Course Structure and Content

This course is partitioned into four modules, each structured around a case study of an empirical phenomenon that has proven important in developing syntactic and semantic theories. As the course progresses, we will develop and implement increasingly more expressive statistical models that encode interpretable assumptions about the constructs (representations) that might explain these phenomena. We will begin in Module 1 with models that minimally extend standard generalized linear mixed effects models and end in Module 4 with models that integrate large language models as a subcomponent.

Module 1: Island Effects

In Module 1, we will focus on island effects. Island effects are modulations of acceptability that arise when a dependency crosses into particular kinds of constitutents. We classify these constitutents as islands. For example, one type of island effect is observed when a WH dependency crosses into a coordinate structure, as in (2) from Motivations. Compare (2) with (1), which would be used to express the same question and is much better.

  1. What would you like with your coffee?
  2. What would you like and your coffee?

Our main question will be whether–once we adjust for various potential sources of noise in judgments to sentences like (1) and (2)–there is clear evidence one way or another for whether islands are the product of a discrete or continuous representation and/or process.

Module 2: Projective Content

In Module 2, we will focus on projective content. Projective content is propositional content associated with a linguistic expression that a comprehender infers a user of some containing expression to be committed to irrespective of inference-modifying linguistic operators, such as negation (not, no, none, etc.), found in that containing expression. For instance, from uses of both (3) and (4)—which both contain (5) as a subexpression—comprehenders tend to infer that (5), even though (4) contains negation.

  1. Jo liked that Bo left.
  2. Jo didn’t like that Bo left.
  3. Bo left.

In these cases, we say that the content of the clause embedding under like projects. Our main question will be whether inferences about projective content are undergirded by some discrete representation and/or process–as has been classically assumed–or whether they are better modeled as fundamentally continuous in nature.

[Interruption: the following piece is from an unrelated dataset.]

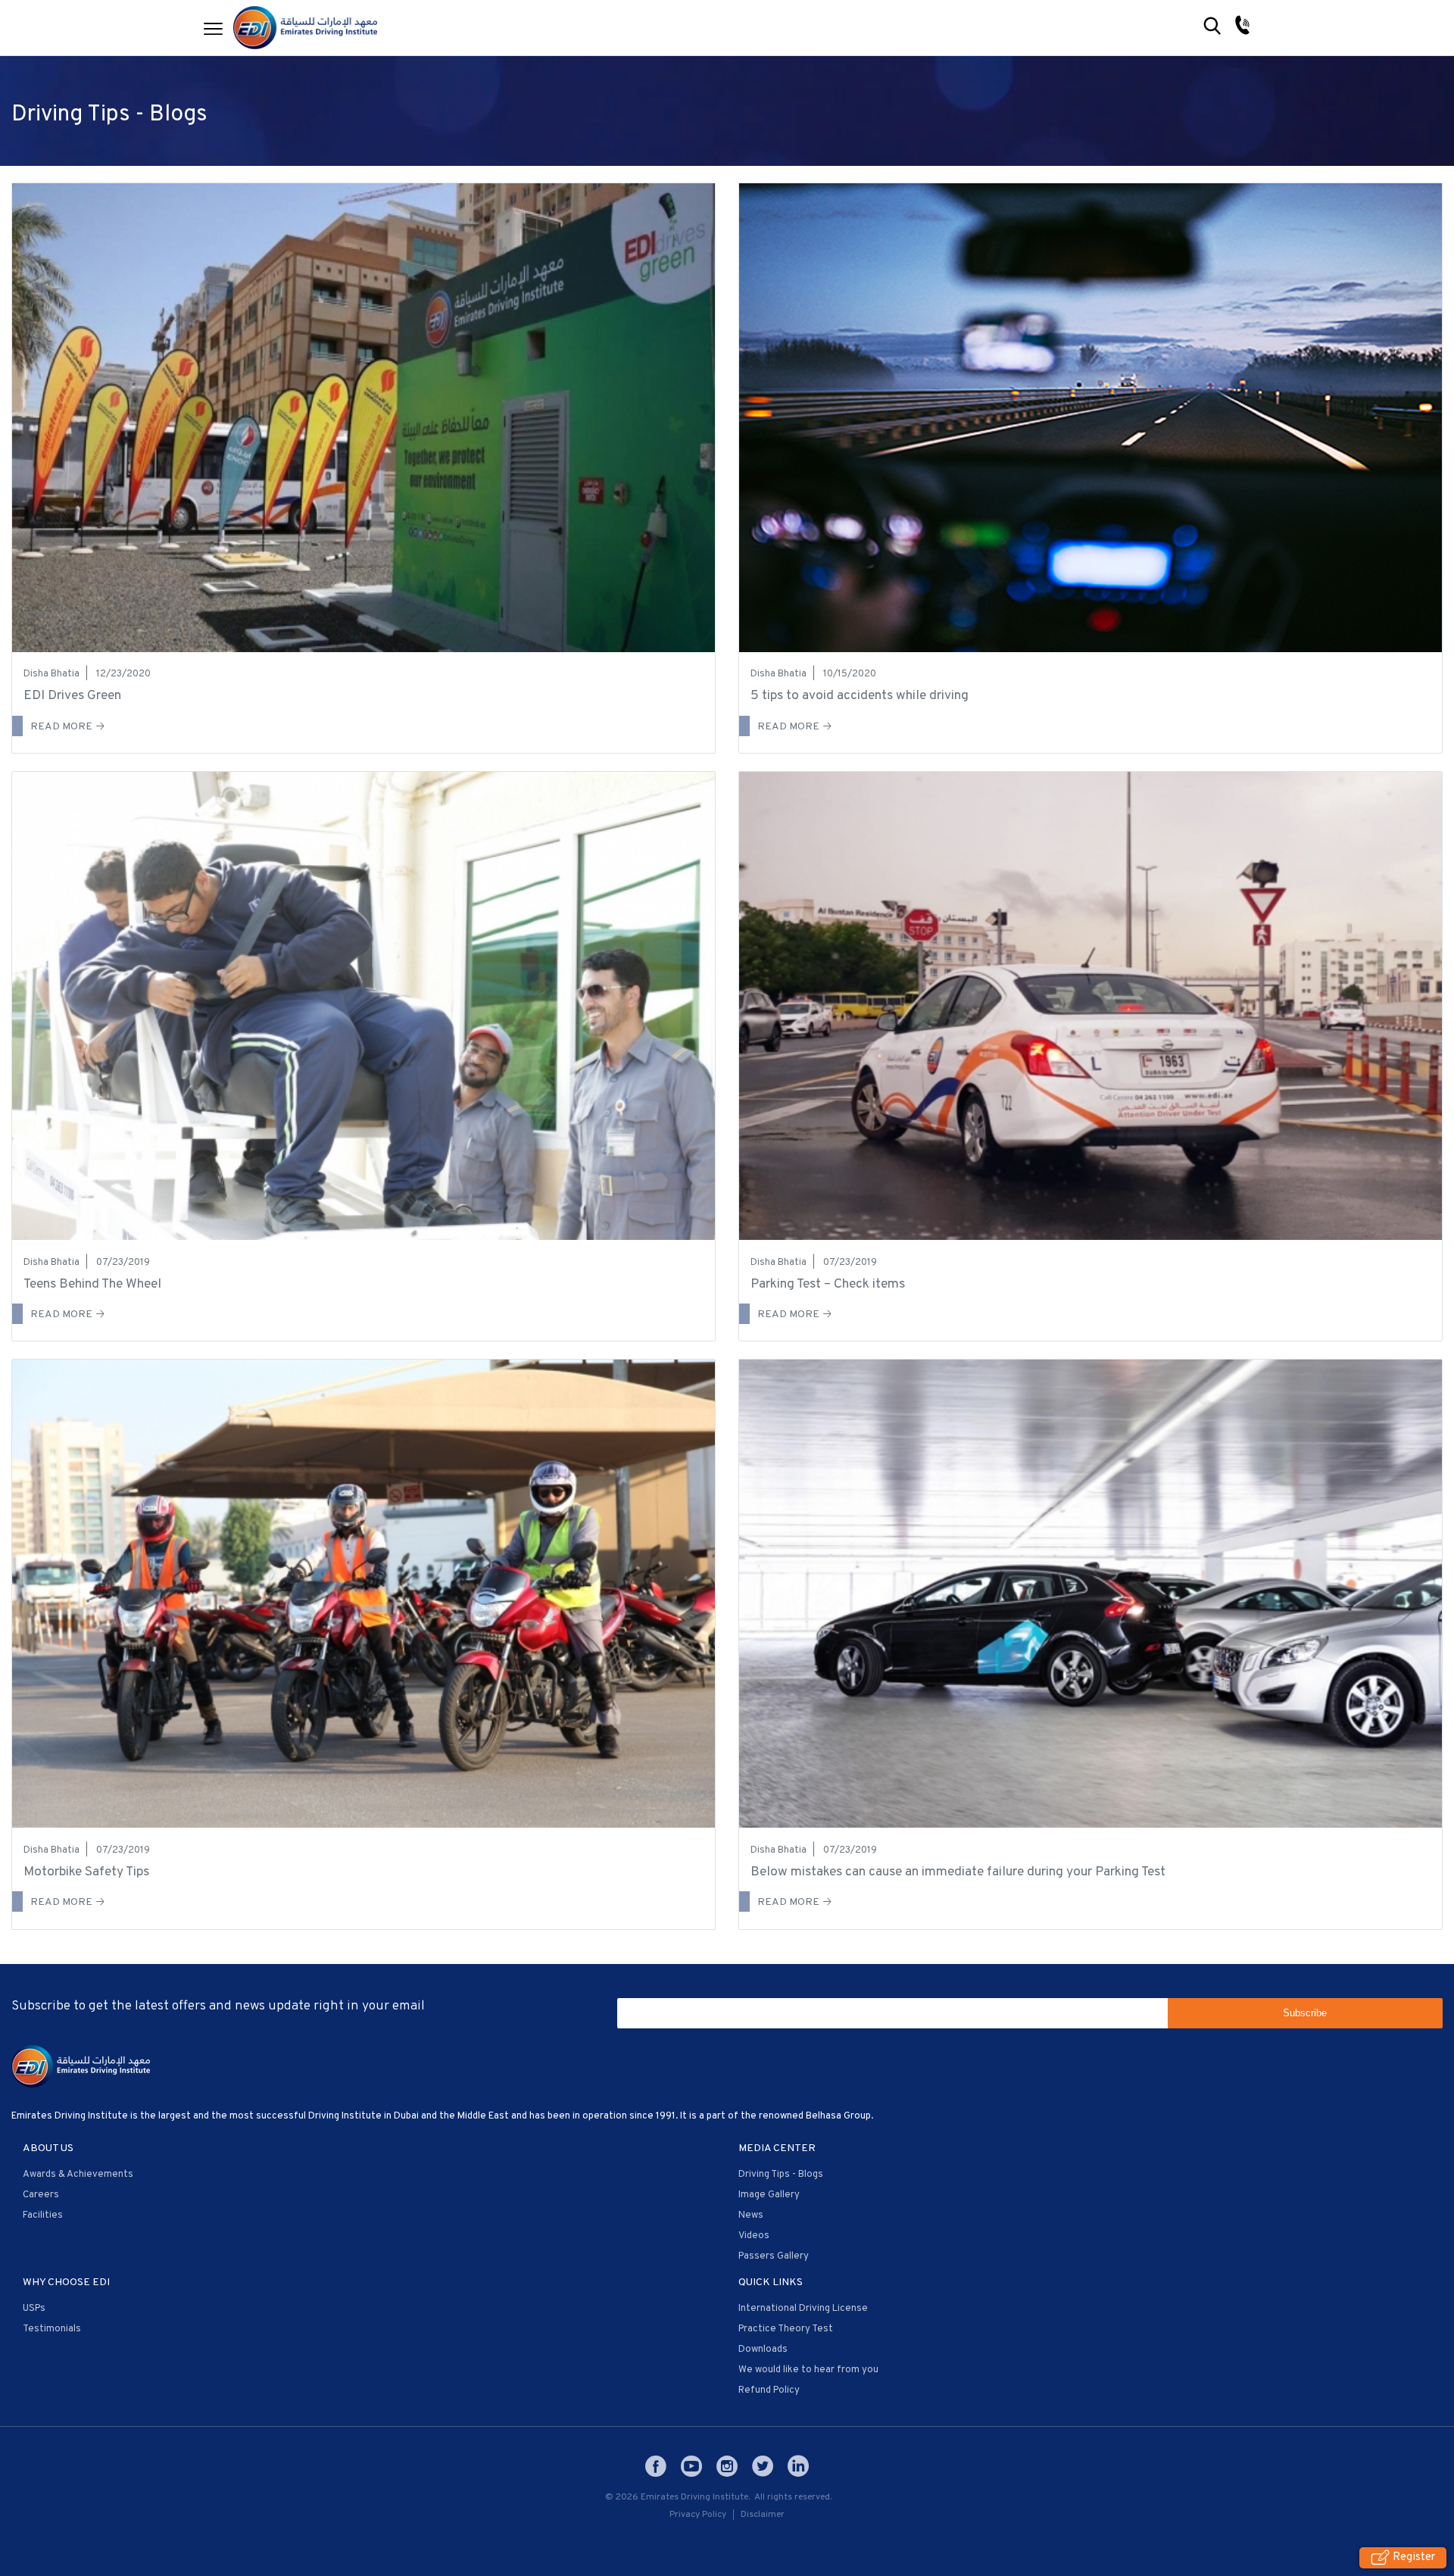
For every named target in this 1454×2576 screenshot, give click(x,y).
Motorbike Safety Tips (86, 1872)
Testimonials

Module 3: Argument Selection

In Module 3, we will focus on argument selection. Our aim will be to explain why certain predicates are acceptable when paired with certain kinds of arguments but not others. For example, (7) and (6), are generally judged acceptable, suggesting that think and see are compatible with finite declarative subordinate clauses, such as that Bo left.

  1. Jo saw that Bo left.
  2. Jo thought that Bo left.

But while (8) is generally judged acceptable, suggesting that that see is additionally compatible with bare infinitive subordinate clauses, (9) is generally judged unacceptable, suggesting that think is not.

  1. Jo saw Bo leave.
  2. Jo thought Bo leave.

At least two things are generally assumed to determine the arguments a predicate is compatible with: the kind of meaning it has and idiosyncratic knowledge about the predicate. We will compare classes of models that constrain kinds of meanings in various ways.

Module 4: Thematic Roles

In Module 4, we will focus on thematic roles–investigating, in particular, different theories of generalized thematic roles. Generalized thematic roles–such as AGENT and PATIENT–contrast with individual thematic roles–such as BREAKER and BREAKEE–and are often posited in order to explain how individual thematic roles are linked to particular syntactic positions. For instance, in expressing that a BREAKER caused a BREAKEE to be broken, we find predicates like break in (10), which realize the BREAKER in subject position and BREAKEE in object position, but not predicates like shbreak that do the inverse–i.e. such that (11) means the same thing as (10)?

  1. The boy broke the vase.
  2. The vase shbroke the boy.

One kind of explanation posited in the literature is that individual thematic roles are grouped into generalized thematic roles and that the generalized thematic role an individual thematic role falls into determines which syntactic position that individual thematic role is associated with. Theories differ as to what generalized thematic roles exist, how they ar related to each other, and how they determine the association of individual thematic roles with syntactic positions.

Preliminaries

Before starting on the main content of the course, it will be useful to cover an array of foundational concepts in probability and statistics. These notes will be excessively formal and pedantic–taking you from the definition of a probability space in terms of the the Kolmogorov axioms, through the formal definition of a random variable and probability distribution, up to the implementation of simple Metropolis-Hastings-based samplers.

I do not expect you to know most of this stuff to this level of formality already; and for the most part, I will not stay at the level of formality found in this section anywhere else in the course. The purpose of these notes is mainly to act as a reference for cases where including a more formal explanation of a concept in the main body of the course notes would detract from the flow.